>> Start TASK INPUT
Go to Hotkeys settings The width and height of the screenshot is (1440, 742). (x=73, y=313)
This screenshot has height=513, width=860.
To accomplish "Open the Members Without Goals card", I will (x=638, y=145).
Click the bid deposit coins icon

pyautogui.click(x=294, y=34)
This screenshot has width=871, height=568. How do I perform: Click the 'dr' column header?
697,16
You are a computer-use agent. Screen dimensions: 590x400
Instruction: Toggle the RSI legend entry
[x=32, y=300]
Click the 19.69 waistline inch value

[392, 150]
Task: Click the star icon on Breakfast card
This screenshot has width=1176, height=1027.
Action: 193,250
>> End TASK INPUT
>> Start TASK INPUT
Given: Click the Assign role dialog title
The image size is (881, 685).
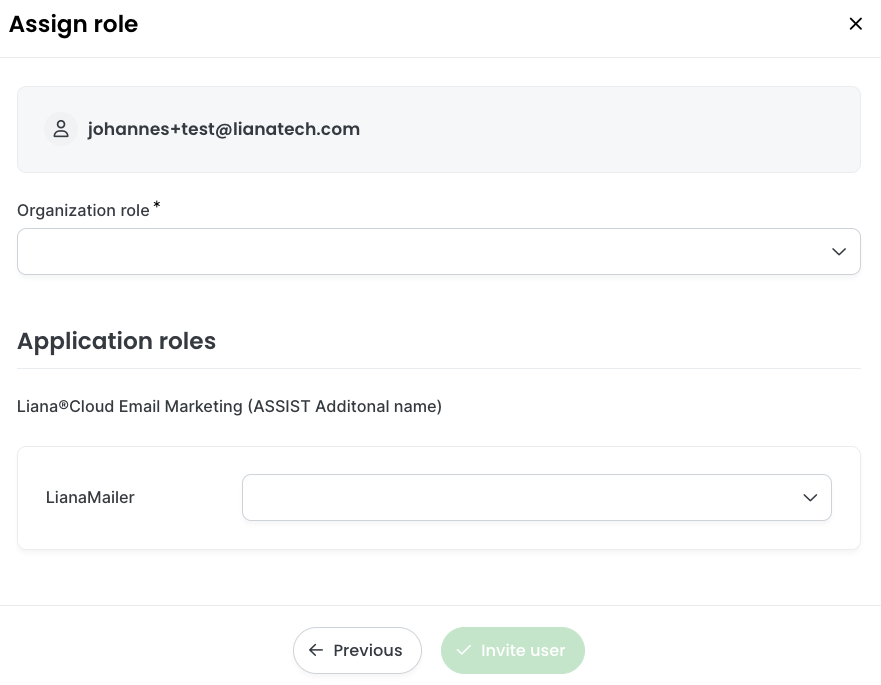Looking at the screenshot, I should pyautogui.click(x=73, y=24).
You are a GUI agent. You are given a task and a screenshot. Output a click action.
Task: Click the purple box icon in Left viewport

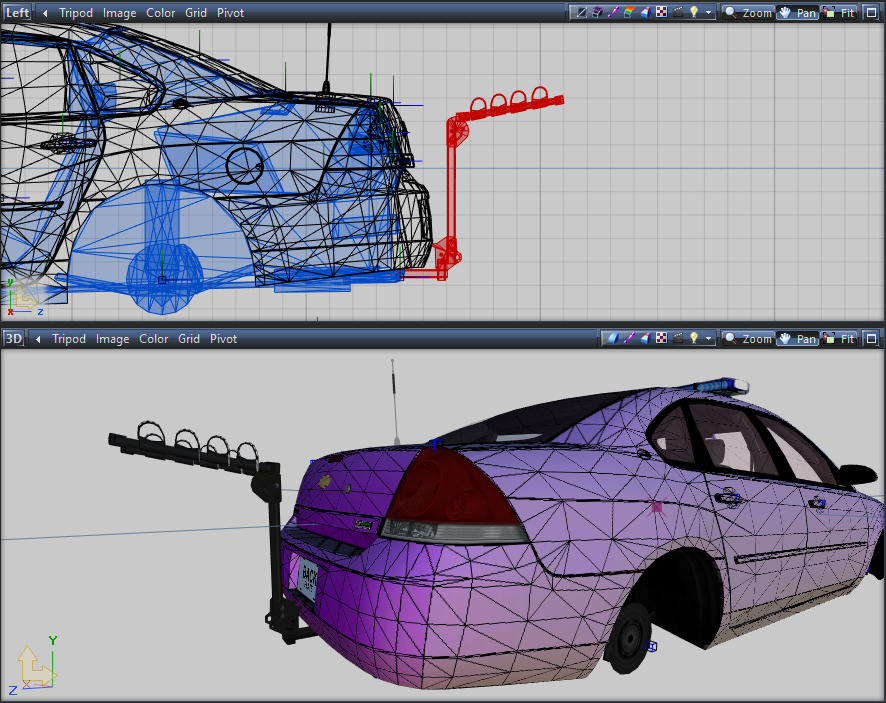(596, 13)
>> End TASK INPUT
>> Start TASK INPUT
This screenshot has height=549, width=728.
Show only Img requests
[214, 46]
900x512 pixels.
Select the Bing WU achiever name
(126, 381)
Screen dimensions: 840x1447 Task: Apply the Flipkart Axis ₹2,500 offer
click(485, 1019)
>> End TASK INPUT
- WHAT THE EXERCISE ASKS
Rewrite the items in the stretch from the line containing "This screenshot has width=871, height=568." through the line containing "Action: 193,250", replacing every "screenshot" with "image" and leaving everything else unchanged.

- SOLUTION TO THE EXERCISE
This image has width=871, height=568. How do I perform: Click the 'dr' column header?
697,16
You are a computer-use agent. Screen dimensions: 590x400
Instruction: Toggle the RSI legend entry
[x=32, y=300]
Click the 19.69 waistline inch value

[392, 150]
Task: Click the star icon on Breakfast card
This image has width=1176, height=1027.
Action: 193,250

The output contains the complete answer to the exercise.